Provides optimized, Tidyverse-compatible functions for calculating the Fragility Index and Reverse Fragility Index for 2x2 contingency tables from clinical trials. Uses customized hypergeometric and algebraic calculations along with binary search algorithms to achieve substantial speedups over standard implementations, with seamless integration into 'dplyr' pipelines.

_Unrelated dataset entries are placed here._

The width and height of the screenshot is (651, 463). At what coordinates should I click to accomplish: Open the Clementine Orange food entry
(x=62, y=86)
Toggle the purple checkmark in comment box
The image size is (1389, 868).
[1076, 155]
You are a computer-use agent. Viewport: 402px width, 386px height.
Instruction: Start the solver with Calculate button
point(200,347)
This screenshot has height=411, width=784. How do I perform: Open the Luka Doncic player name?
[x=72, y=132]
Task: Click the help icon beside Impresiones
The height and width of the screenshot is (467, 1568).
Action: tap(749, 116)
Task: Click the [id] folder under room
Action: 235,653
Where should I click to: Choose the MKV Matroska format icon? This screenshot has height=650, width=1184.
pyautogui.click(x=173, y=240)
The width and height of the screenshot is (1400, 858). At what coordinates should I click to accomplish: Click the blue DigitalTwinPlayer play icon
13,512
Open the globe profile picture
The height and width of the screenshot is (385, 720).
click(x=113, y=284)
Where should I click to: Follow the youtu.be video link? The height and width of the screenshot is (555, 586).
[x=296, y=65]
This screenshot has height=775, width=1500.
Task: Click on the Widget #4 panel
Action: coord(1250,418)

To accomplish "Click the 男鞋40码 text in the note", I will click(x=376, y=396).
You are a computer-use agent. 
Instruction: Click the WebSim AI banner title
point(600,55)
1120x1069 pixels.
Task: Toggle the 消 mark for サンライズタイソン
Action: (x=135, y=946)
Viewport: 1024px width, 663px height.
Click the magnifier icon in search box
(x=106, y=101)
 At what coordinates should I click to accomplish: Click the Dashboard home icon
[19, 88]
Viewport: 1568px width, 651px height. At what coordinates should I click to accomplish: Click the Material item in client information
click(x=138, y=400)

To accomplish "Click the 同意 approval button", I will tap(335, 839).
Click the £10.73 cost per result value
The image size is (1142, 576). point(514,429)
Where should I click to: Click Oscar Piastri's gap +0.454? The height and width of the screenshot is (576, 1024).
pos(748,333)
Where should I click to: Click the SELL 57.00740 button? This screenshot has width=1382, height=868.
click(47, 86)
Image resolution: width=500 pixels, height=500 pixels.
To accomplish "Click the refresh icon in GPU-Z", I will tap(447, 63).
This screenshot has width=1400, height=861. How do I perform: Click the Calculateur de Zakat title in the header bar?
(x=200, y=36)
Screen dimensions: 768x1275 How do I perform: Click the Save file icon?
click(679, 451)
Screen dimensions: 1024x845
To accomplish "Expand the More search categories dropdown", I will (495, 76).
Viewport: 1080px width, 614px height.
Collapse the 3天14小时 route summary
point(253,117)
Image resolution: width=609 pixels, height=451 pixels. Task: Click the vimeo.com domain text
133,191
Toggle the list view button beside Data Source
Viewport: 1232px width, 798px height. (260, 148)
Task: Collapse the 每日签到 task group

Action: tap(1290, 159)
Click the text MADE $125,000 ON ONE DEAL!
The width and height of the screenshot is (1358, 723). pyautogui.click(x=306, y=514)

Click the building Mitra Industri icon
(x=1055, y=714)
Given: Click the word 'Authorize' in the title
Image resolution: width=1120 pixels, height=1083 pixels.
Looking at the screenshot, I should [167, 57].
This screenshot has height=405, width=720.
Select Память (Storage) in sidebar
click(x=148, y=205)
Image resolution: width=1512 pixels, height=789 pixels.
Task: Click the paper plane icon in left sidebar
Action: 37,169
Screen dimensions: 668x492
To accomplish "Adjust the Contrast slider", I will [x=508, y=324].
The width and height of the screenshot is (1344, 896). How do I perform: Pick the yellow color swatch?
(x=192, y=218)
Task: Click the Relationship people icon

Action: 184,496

Tidyverse-compatible, high-performance fragility metrics for two-arm clinical trials — for both dichotomous outcomes (Fragility Index / Reverse Fragility Index) and continuous outcomes (Continuous Fragility Index and Reverse Continuous Fragility Index).
FragiliTidy is designed to be fast
(~25x faster than stats::fisher.test() / stats::chisq.test()) incorporating rejection sampling and an iterative Welch t-test substitution algorithm
for the continuous indices. Everything plugs directly into tidyverse syntax.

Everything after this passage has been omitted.